Copy the material from the line with "The image size is (1080, 580)." to the line with "Action: tap(946, 313)", renaming "gradient stop" to "color stop" and leaving everything else the same.

• Records for processing
▽

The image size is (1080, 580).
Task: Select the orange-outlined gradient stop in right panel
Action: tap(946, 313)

△
▽

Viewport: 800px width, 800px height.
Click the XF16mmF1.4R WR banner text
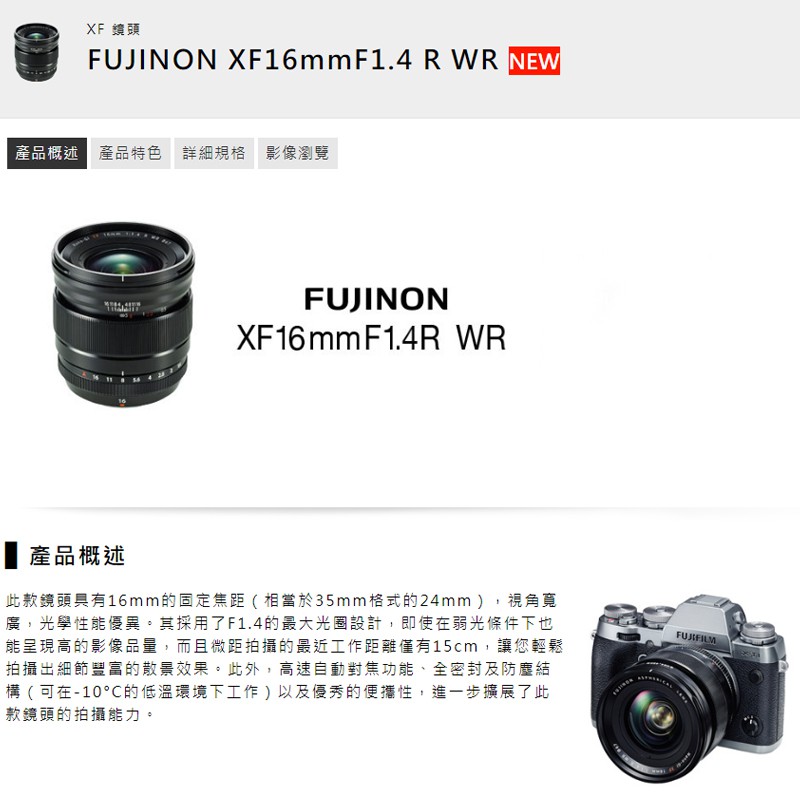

△

• Problem solution
The image size is (1080, 580).
Task: Select the orange-outlined color stop in right panel
Action: tap(946, 313)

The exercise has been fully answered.